Wavelets: Mathematics and Applications (Studies in Advanced Mathematics)
Wavelets is a carefully organized and edited collection of extended survey papers addressing key topics in the mathematical foundations and applications of wavelet theory. The first part of the book is devoted to the fundamentals of wavelet analysis. The construction of wavelet bases and the fast computation of the wavelet transform in both continuous and discrete settings is covered. The theory of frames, dilation equations, and local Fourier bases are also presented.
The second part of the book discusses applications in signal analysis, while the third part covers operator analysis and partial differential equations. Each chapter in these sections provides an up-to-date introduction to such topics as sampling theory, probability and statistics, compression, numerical analysis, turbulence, operator theory, and harmonic analysis.
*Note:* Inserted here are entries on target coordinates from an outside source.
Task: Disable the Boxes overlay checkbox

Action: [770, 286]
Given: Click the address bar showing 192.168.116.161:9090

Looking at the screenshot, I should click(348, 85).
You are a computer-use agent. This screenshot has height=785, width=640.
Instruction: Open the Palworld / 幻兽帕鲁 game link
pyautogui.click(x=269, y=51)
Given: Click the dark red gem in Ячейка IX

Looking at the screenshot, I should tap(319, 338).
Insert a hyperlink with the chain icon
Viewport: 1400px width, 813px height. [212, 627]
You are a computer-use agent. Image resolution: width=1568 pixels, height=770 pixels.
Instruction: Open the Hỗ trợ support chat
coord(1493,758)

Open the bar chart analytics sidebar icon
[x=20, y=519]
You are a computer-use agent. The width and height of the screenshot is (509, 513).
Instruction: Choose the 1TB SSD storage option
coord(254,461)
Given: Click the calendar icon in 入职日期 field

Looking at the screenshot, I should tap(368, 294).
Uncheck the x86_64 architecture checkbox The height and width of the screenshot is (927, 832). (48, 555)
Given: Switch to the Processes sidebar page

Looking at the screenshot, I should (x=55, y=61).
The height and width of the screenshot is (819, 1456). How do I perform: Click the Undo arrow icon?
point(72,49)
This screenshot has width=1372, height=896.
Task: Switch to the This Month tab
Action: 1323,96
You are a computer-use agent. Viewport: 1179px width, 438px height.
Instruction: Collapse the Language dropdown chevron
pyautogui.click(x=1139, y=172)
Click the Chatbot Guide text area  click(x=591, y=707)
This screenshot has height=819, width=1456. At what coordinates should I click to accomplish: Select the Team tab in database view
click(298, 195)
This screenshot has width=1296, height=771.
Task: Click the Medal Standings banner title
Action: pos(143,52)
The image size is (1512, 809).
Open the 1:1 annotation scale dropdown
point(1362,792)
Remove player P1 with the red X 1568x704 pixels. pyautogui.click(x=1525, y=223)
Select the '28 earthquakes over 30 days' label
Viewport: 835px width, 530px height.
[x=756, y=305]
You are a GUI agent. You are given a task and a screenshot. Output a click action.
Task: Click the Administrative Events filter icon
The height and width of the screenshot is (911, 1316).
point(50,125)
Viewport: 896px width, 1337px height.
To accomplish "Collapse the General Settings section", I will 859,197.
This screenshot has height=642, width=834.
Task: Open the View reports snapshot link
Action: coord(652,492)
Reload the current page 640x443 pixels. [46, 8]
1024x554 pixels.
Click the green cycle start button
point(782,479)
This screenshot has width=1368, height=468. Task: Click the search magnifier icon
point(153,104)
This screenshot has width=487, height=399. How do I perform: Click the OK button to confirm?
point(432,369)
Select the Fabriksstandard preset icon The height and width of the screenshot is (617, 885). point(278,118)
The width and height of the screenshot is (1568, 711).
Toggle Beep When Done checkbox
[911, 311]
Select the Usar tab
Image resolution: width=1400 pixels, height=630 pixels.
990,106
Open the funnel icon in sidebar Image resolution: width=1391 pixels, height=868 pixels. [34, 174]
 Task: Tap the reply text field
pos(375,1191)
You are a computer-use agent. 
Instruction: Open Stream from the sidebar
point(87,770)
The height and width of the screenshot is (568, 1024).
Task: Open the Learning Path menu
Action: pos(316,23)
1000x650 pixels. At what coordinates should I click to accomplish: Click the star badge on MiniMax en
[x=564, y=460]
The book is ideal for a general scientific and engineering audience, yet it is mathematically precise. It will be an especially useful reference for harmonic analysts, partial differential equation researchers, signal processing engineers, numerical analysts, fluids researchers, and applied mathematicians.
Why Read This Book
You should read this book if you want a rigorous, research‑level tour of wavelet theory that connects deep mathematical foundations to concrete signal‑processing applications. You will learn how wavelet bases and frames are constructed, how fast wavelet transforms work in discrete and continuous settings, and how these tools are applied to compression, statistical analysis, and PDEs.
Who Will Benefit
Ideal for advanced graduate students, researchers, and engineers with strong mathematical background who need a precise, survey‑style reference on wavelet theory and its applications in signal processing and analysis.
Level: Advanced — Prerequisites: Undergraduate‑level real and complex analysis, linear algebra, Fourier analysis, and basic familiarity with digital signal processing and probability; some functional analysis or PDE background is helpful.
Key Takeaways
- Understand the mathematical foundations of wavelet analysis, including multiresolution analysis and dilation equations.
- Implement and analyze fast wavelet transform algorithms in both discrete and continuous frameworks.
- Apply frame theory and local Fourier bases to construct flexible signal representations.
- Design and evaluate wavelet‑based methods for compression, spectral analysis, and denoising.
- Use wavelet techniques in numerical analysis and operator/PDE contexts for solving and approximating differential problems.
- Assess statistical and probabilistic aspects of wavelet methods for signal and stochastic process analysis.
Topics Covered
- Introduction and historical overview of wavelets
- Foundations of multiresolution analysis
- Construction of orthonormal and biorthogonal wavelet bases
- Dilation equations and scaling functions
- Continuous wavelet transform and frame theory
- Discrete wavelet transform and fast algorithms
- Local Fourier bases and time‑frequency localization
- Applications to sampling, compression, and audio/speech analysis
- Statistical signal processing with wavelets (denoising, estimation)
- Wavelets in numerical analysis and approximation theory
- Operator analysis and applications to partial differential equations
- Open problems and directions in wavelet research
How It Compares
Complementary to Ingrid Daubechies' Ten Lectures on Wavelets (foundational and concise) and Stéphane Mallat's A Wavelet Tour of Signal Processing (more application‑oriented); this volume is broader as a collection of rigorous survey articles bridging pure math and applications.